*WORK ITEM*
The required output is the line that contains "Knickstabdruckenlastungsarmaturen (145, 196)" through the last line of the data, retyped verbatim and with nothing added.

==========

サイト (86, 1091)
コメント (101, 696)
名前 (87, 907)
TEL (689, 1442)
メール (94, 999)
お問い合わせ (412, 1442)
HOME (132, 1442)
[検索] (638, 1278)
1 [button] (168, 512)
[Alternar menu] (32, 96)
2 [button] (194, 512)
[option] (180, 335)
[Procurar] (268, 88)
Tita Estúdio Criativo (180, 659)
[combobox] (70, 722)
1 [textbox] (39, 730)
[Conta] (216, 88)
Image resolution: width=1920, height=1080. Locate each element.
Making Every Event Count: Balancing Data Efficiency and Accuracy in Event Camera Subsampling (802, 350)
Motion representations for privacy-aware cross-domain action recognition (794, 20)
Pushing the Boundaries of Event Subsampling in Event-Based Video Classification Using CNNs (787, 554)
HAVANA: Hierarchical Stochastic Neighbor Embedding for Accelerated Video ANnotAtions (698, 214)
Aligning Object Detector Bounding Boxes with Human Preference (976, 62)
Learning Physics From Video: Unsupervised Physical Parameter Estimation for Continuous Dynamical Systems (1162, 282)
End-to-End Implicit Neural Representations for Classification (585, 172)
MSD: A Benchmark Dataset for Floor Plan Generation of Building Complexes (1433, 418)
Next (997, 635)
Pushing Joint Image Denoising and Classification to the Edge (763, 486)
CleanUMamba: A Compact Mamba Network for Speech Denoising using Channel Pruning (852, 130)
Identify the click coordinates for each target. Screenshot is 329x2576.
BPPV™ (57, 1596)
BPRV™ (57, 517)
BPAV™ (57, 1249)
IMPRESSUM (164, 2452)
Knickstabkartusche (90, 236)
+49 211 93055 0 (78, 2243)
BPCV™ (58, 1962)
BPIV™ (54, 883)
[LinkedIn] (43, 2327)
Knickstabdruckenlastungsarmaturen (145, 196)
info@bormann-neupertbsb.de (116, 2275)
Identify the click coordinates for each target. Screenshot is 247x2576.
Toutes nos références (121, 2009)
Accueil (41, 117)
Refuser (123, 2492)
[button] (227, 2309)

==========

*COMPLETED EXERCISE*
Knickstabdruckenlastungsarmaturen (145, 196)
info@bormann-neupertbsb.de (116, 2275)
Identify the click coordinates for each target. Screenshot is 247x2576.
Toutes nos références (121, 2009)
Accueil (41, 117)
Refuser (123, 2492)
[button] (227, 2309)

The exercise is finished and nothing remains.